Chinese military intelligence officers are actively engaged in online recruitment campaigns designed to ensnare government and military personnel who possess access to classified and sensitive information, according to a joint warning issued by the Five Eyes intelligence alliance. These operations leverage fake job advertisements posted on professional networking and recruitment platforms, with the spies impersonating legitimate entities such as think tanks, private consultancies, and human resources firms.
The primary objective of these deceptive recruitment efforts is to pressure targeted individuals into divulging classified or privileged information under the guise of a legitimate job application process. The Five Eyes, comprising the United States, United Kingdom, Australia, Canada, and New Zealand, highlighted in their alert that China's military intelligence services aim to acquire strategic and tactical advantages by obtaining privileged military, political, and economic intelligence.
These campaigns are meticulously executed across popular platforms like LinkedIn, Indeed, and Upwork. The intelligence officers meticulously vet applicants, ranking their resumes based on the potential access to sensitive government information. Selected candidates are then invited to virtual interviews, during which the recruiters deliberately conceal their true identities and subtly probe the candidates about their access to government personnel and internal systems.
Following the interviews, candidates are often asked to complete a "trial report" on topics relevant to foreign policy, defense issues, or international trade, particularly concerning China's bilateral relations or the Indo-Pacific region. The fake recruiters then inform the candidates that subsequent reports must include more privileged information, and the communication is typically migrated to supposedly more secure platforms, such as encrypted messaging services, to foster a false sense of confidentiality.

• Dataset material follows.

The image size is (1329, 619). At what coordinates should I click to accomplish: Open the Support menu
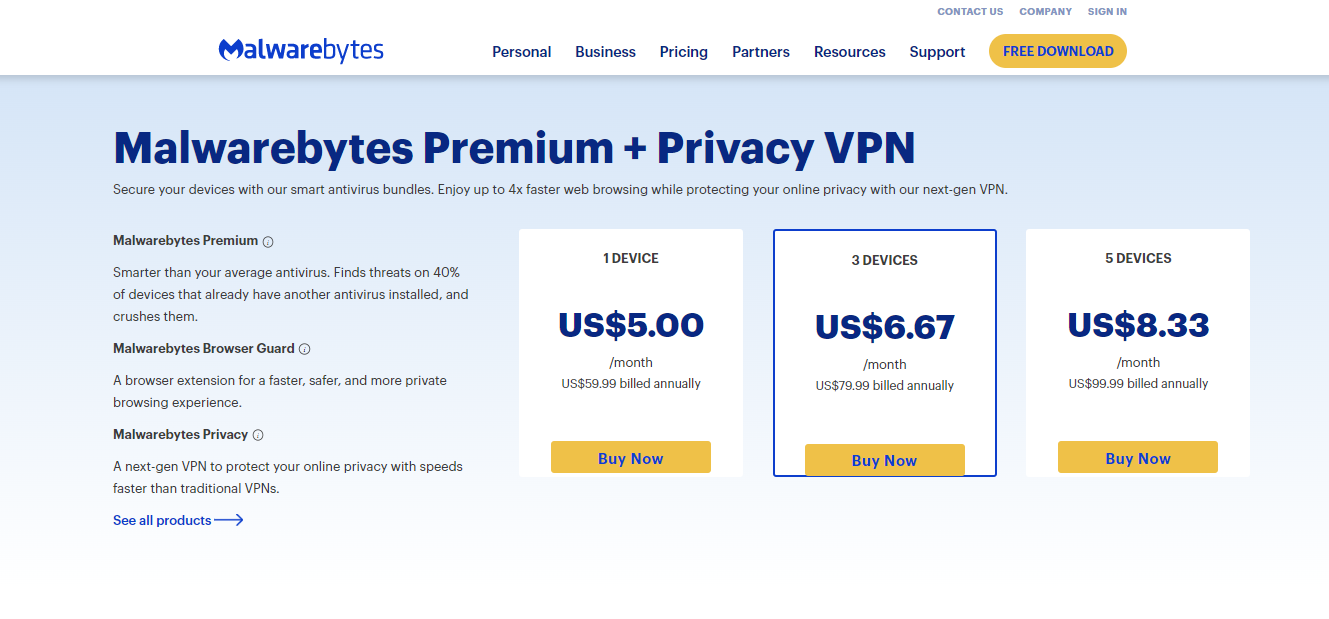click(937, 52)
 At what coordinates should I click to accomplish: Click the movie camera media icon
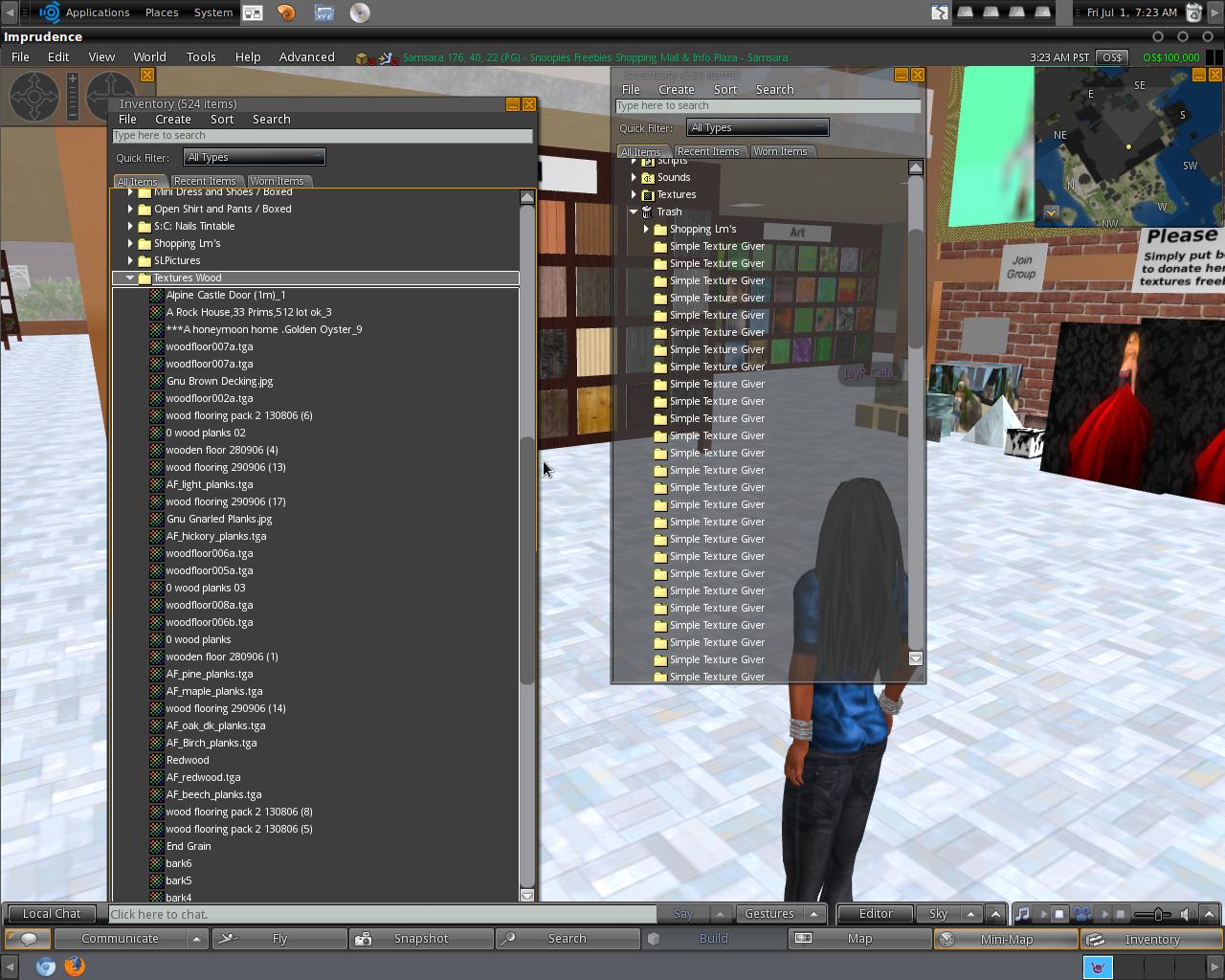tap(1080, 914)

To incentivize cooperation, "recruits receive anywhere from a few hundred to several thousand dollars per report, and may be offered more money in return for increasingly sensitive information." Payments are facilitated through various third-party platforms, including PayPal, Payoneer, Zelle, Skrill, Wise, Western Union, e-transfers, and cryptocurrency, often originating from accounts of individuals not directly involved in the recruitment process. Even seemingly unclassified information provided by candidates is collected and aggregated with more sensitive data, potentially creating significant intelligence value.
The consequences for targeted individuals are severe. Beyond the risk of compromising sensitive data that could endanger frontline personnel, weaken economic prosperity, or interfere with democratic processes, applicants also risk the exposure of their personal information contained within their resumes. Furthermore, disclosing classified information can lead to severe repercussions, including prosecution for espionage, job loss, and the revocation of security clearances.
While the tactic of using social engineering for intelligence gathering is not new, experts note that the scale and precision afforded by professional networking platforms have amplified its effectiveness. These platforms have become fertile ground for intelligence collection, allowing spies to recruit individuals without needing to leave their desks. This evolving threat landscape underscores that the insider threat is no longer confined to malicious employees; adversaries are actively targeting the broader ecosystem surrounding sensitive information, including contractors, former government personnel, academics, and industry experts.
As Steve Povolny of Exabeam commented, "In an era of data aggregation, even information that appears unclassified in isolation can become strategically significant when combined with other sources. The most successful espionage operations today don’t begin with a breach of technology. They begin with a conversation, a networking request, or a job offer that seems entirely legitimate."